◆ **Questions**:
A: Reproduce the passage of the Navy chaplain article below that begins with the words containing "The accusations are" and ends with "of institutional bias.".
B: Carry on the Navy chaplain article, starting right after its final sentence.

Document text: Begin

Catholic Culture News
Catholic Culture News

Chaplaingate?

By Diogenes ( articles ) | Dec 13, 2003

Stars and Stripes has published a fascinating three-part article (go here, here, and here) discussing allegations of bias and corruption centered in the Navy Chaplain Corps.

There are now five separate lawsuits -- including two class-action cases that are being heard together and represent about 2,000 current and former chaplains -- filed against the Navy claiming bias against evangelicals, or simply against theologically conservative chaplains of any denomination. ...

The class-action suits allege that the Navy staffs its mostly Christian Chaplain Corps with about one-third Roman Catholics, one-third liturgical Protestants and one-third evangelicals. The suits claim that's unfair because so many sailors come from evangelical backgrounds and that good chaplains are run out of the service to keep the ratio in place.

The accusations are especially interesting because they involve parallel bureaucracies -- ecclesial and military -- whose interests overlap in large measure but not completely. Each has good reasons and bad for squelching public criticism; each has good reasons and bad for secrecy; each has good reasons and bad for demanding strict obedience. As a consequence, the article is in large measure a series of charges made by disaffected chaplains and ex-chaplains, countered by official refusal to comment or blanket denials of institutional bias.

Document text: End
Records supplied: Begin

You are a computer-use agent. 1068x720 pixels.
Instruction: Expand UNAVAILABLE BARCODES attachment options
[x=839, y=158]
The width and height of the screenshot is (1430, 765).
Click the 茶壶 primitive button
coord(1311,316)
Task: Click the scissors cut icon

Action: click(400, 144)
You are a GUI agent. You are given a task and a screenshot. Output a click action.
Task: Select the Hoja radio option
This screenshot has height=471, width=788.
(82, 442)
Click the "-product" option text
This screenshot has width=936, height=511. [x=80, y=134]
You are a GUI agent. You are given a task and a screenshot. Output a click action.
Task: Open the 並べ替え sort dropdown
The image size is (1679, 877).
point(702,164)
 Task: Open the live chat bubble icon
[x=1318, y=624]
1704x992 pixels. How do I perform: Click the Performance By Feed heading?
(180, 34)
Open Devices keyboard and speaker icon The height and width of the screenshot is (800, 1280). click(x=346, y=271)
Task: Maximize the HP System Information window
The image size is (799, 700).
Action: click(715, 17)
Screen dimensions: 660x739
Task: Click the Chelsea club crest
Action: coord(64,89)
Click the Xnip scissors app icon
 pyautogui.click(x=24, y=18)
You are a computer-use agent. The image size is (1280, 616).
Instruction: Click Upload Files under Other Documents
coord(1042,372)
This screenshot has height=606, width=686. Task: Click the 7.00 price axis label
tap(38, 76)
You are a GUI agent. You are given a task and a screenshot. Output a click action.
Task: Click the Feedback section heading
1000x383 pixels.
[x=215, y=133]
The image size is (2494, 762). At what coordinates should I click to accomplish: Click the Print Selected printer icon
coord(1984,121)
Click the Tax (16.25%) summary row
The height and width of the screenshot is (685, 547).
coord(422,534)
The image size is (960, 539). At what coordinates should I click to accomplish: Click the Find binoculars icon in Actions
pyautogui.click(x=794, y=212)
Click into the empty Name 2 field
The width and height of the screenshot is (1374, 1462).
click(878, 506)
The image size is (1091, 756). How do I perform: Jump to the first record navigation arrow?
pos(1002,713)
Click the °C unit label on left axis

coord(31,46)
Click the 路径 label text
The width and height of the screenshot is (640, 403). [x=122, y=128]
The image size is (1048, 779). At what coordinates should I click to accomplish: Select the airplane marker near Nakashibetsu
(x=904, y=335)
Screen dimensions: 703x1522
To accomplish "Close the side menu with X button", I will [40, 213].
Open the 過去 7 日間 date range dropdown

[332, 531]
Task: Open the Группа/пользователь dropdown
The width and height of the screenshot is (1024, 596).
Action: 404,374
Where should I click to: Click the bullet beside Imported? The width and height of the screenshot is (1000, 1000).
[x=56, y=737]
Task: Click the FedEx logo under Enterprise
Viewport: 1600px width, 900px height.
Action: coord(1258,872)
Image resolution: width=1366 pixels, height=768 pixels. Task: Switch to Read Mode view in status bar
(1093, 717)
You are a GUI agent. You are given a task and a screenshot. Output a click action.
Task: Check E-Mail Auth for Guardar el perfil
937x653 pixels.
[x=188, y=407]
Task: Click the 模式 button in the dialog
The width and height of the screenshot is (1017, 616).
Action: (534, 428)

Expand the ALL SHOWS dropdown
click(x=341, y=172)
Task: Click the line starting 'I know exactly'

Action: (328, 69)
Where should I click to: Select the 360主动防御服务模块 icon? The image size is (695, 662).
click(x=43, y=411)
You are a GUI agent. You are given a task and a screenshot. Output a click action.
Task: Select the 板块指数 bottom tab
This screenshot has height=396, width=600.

Records supplied: End

◆ **Answers by item number**:
A:
The accusations are especially interesting because they involve parallel bureaucracies -- ecclesial and military -- whose interests overlap in large measure but not completely. Each has good reasons and bad for squelching public criticism; each has good reasons and bad for secrecy; each has good reasons and bad for demanding strict obedience. As a consequence, the article is in large measure a series of charges made by disaffected chaplains and ex-chaplains, countered by official refusal to comment or blanket denials of institutional bias.

B:
The complaints voiced by the plaintiffs include bias in assignment and promotion, active hostility to evangelical initiatives, and toleration of gross misconduct by Roman Catholic and liturgical Protestant chaplains.

An internal Navy review from 1999 obtained by Stars and Stripes revealed that chaplains over several years had more incidents of disciplinary action than did the service's entire line officer community. Most were disciplined for sexual misconduct or sexual harassment. ... "I'm calling it Chaplaingate," [Southern Baptist Rev. Billy] Baugham said, "and the gates are not pearly."

The series recounts a truly bizarre case involving Fr. John Lyle, OSFS. Lyle was a Naval Reserve chaplain with the rank of lieutenant commander and principal of Paul VI High School in Fairfax, VA, in which capacity he admitted as a student a man who claimed to be the nephew of producer Stephen Spielberg. It turns out that "Jon Spielberg" was in reality a 27-year-old Iranian crook named Fakhran:

The man parked his BMW, license-plated "SPLBERG," in Lyle's parking space. The impostor had told the school he was researching a teen movie. ... In January 2000, Fairfax police arrested Fakhran on charges of forgery and submitting false documents to the high school, misstating his age on a name-change petition, and for possessing a book police said contained child pornography.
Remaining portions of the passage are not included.